(The data)

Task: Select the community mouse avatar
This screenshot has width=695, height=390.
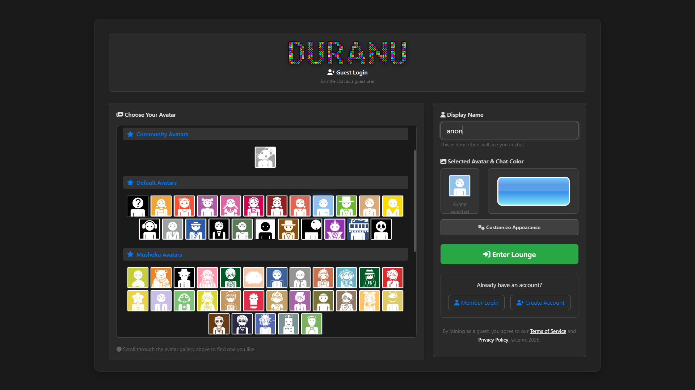Action: (265, 157)
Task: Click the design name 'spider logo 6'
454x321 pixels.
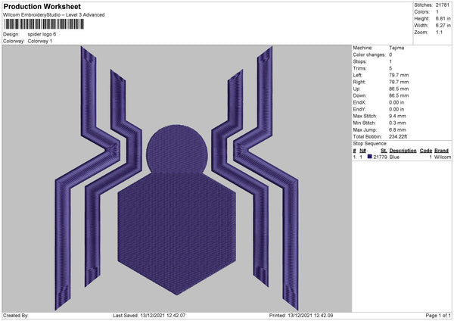Action: [42, 34]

(End The data)

Exercise details: Leaving out the pictures, transcribe the material above exactly.

Task response:
Task: Select the community mouse avatar
This screenshot has width=695, height=390.
Action: (265, 157)
Task: Click the design name 'spider logo 6'
454x321 pixels.
Action: [42, 34]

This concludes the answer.